La rete spirituale della preghiera coinvolge i defunti che sono fisicamente sulla terra, che sono terra ed energia vivente e che sono già risorti. Il ricordo, la memoria del defunto dà continuità e speranza per dare l’esempio a chi è intorno e con noi, per le future generazioni ma anche per chi ci passa vicino e vediamo con occhi diversi dandogli una Speranza di umanità e non di indifferenza reciproca se non di ostilità.

L’intenzione, nobile e schietta, dell’Autore è aver dato con questo libro un incentivo a “prendere sul serio la speranza cristiana” perché positivamente tesa al miglior “dopo”.

Oltrepassando Agostino, che riteneva la morte la sola cosa “certa”, potremmo dire che se quella è un fatto valido per tutta la natura, all’uomo si deve aggiungere un’altra certezza: la speranza, che può aiutare anche la natura.

Se potessimo suggerire all’editore, non all’Autore, una “idea di speranza” diremmo che ristamparlo con due o tre caratteri più grandi garantirebbe la lettura non solo agli ipovedenti ma anche a tutte quelle persone che grazie all’età usufruiscono della diminuzione della vista e dell’aumento della riflessione su se stessi. Il tema aiuterebbe la fiducia a ritrovare la speranza di poter leggere, che magari, pur potendo, non esercitano!
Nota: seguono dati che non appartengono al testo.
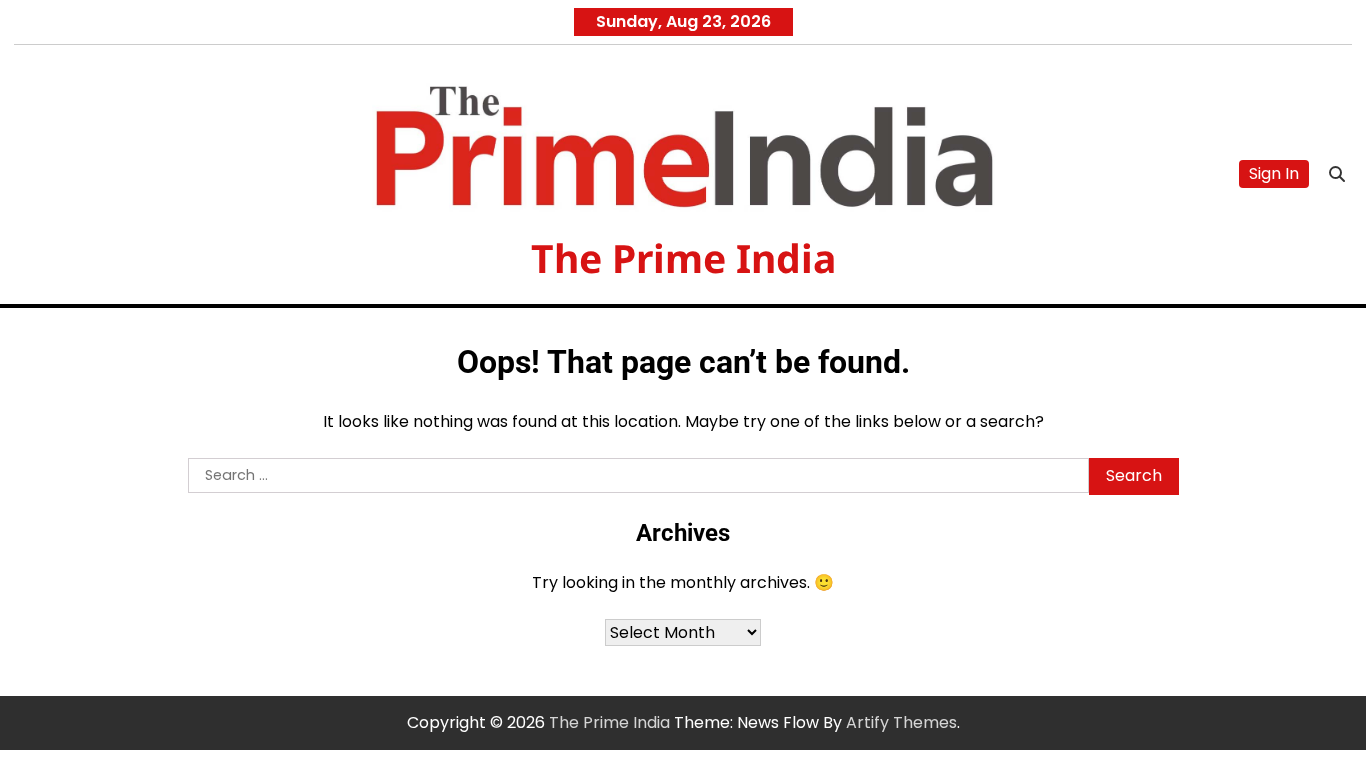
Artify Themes (901, 722)
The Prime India (683, 257)
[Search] (1337, 174)
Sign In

Vogliamo concludere con un richiamo alla copertina dove al foglio bianco vergato dal titolo e dal nome dell’autore è sollevato un lembo da cui emerge l’infinito dell’universo in una delle foto classiche in cui il nero cede il posto al blu delle stelle giovani, come quelle della costellazione delle Pleiadi, per citare il caso più emblematico.

Le stelle azzurre hanno più calore e infondono la speranza di un mondo nuovo, il lembo alzato oltre il tempo minimo dell’uomo fa fare al lettore capolino nell’infinito e nell’eterno laddove troneggia dunque la risposta scritta al centro della stessa copertina: C’E’.

         Antonello Blasi

Presidente dell’Associazione Testimonianza Viva


Camillo Ruini, C’è un dopo , la morte e la speranza
Mondadori, pp.200, Milano 2016, euro 19,00.